Reno secoue violemment la tête. Le Comte hausse les épaules, saute sur la plateforme métallique qui semble osciller sous l'impact, et remonte reptile le long d'une rampe rouillée, qui débouche dans l'une des failles de la carcasse métallique. Les deux voyageurs suivent ; mouvements empesés. À l'intérieur, il fait bon. De grands morceaux d'étoffe colorée ont été jetés sur le sol. Parois, entournures, plinthes : partout, les murs sont couverts de caractères minuscules. Lettres inconnues sauf une série qui se répète à intervalles réguliers : EP-04. Un peu plus loin, il y a des foyers qui brûlent dans de grands bidons métalliques – ça sent l'essence – il y a des formes, il y a des ruines qui se tournent vers eux. Ça s'appelle : mutilations, ça s'appelle : amputations. Pas propres. Suintements Ça s'appelle : malgré tout, on a décidé de sourire. Sourire de nos tellement de dents si blanches. On fait signe de la main, du moignon. On retourne à nos occupations. Et froncement de sourcils : Tokyo est contrariée.

Elle n'est nulle part.

Rien en son corps ne résonne à l'unisson de cette chose ternie. Cette grotte est Tokyo, cette caverne ne l'est pas.

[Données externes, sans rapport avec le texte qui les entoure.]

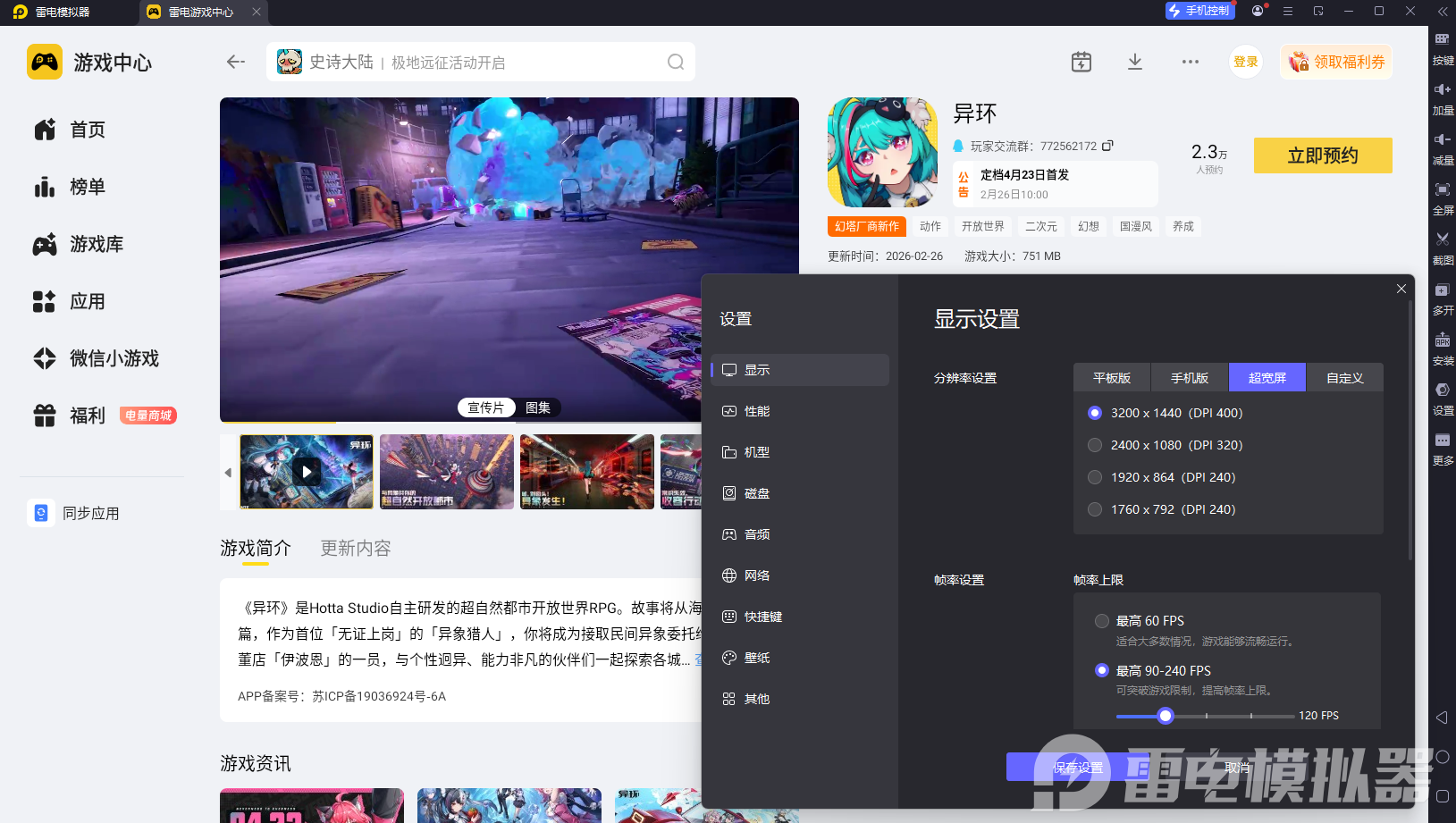The image size is (1456, 823).
Task: Select 2400 x 1080 (DPI 320) resolution
Action: tap(1095, 445)
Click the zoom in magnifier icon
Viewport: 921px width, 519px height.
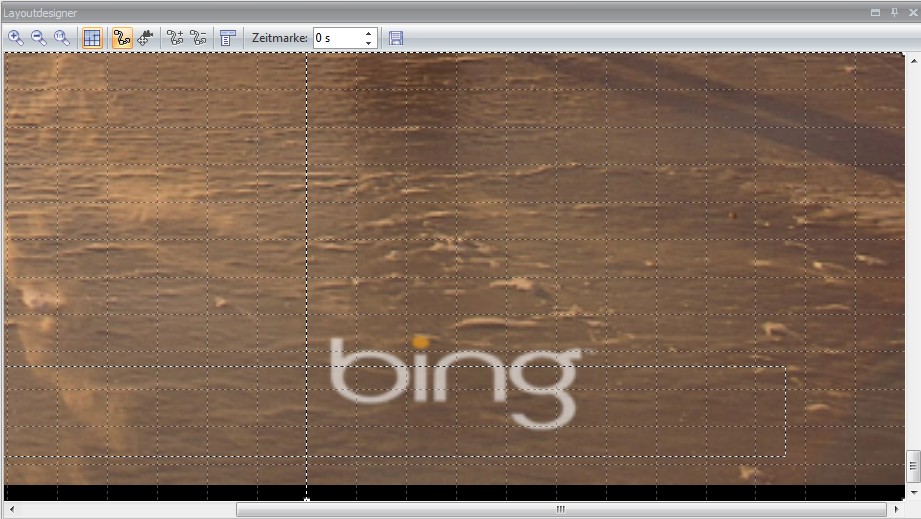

Dans les tréfonds, les cannibales se cachent au sein d'un morceau de néant cristallisé.

« Que vous arrive-t-il ? demande le Comte d'une voix qui sait, en fait.
– Est-ce votre question ?
– J'en ai douze mille deux cent deux. J'en ai dépensé trois, depuis la fondation de cette cité.
– Je ne peux pas savoir.
– Je suis le Comte. Je ne mens pas.
– Je ne peux pas savoir.
– Vous m'insultez. »

Respiration qui s'accélère. Une langue démesurée passe sur les lèvres pâles, toujours étirées. Plusieurs fois. Frénétique. La Fille Ville ne bronche pas.

« Je ne peux pas savoir. »

Et comme elle n'a rien d'autre à dire, elle aussi, elle montre ses dents. Pour la première fois le Comte cesse de sourire.

« Vous avez tué avec ça. Vous connaissez le goût.
– Oui.
– Pourquoi ?
– Pour la même raison que vous. Parce que c'est tout ce que j'ai.
– Un mensonge ! »

L'homme recule. Crache en sa direction. Bruit de pas précipités. Nero s'est rué dehors. Le métal chante sa course, sa fuite, mais ne dit rien de Tokyo. Qui ne s'est jamais sentie aussi stable. Aux tréfonds de la cité de béton, la fille noiraude se sent princesse. Il y a quelque chose qu'elle doit savoir. Elle y a le droit. Le Comte crie, à présent. Et ça lui brise le cœur, un peu.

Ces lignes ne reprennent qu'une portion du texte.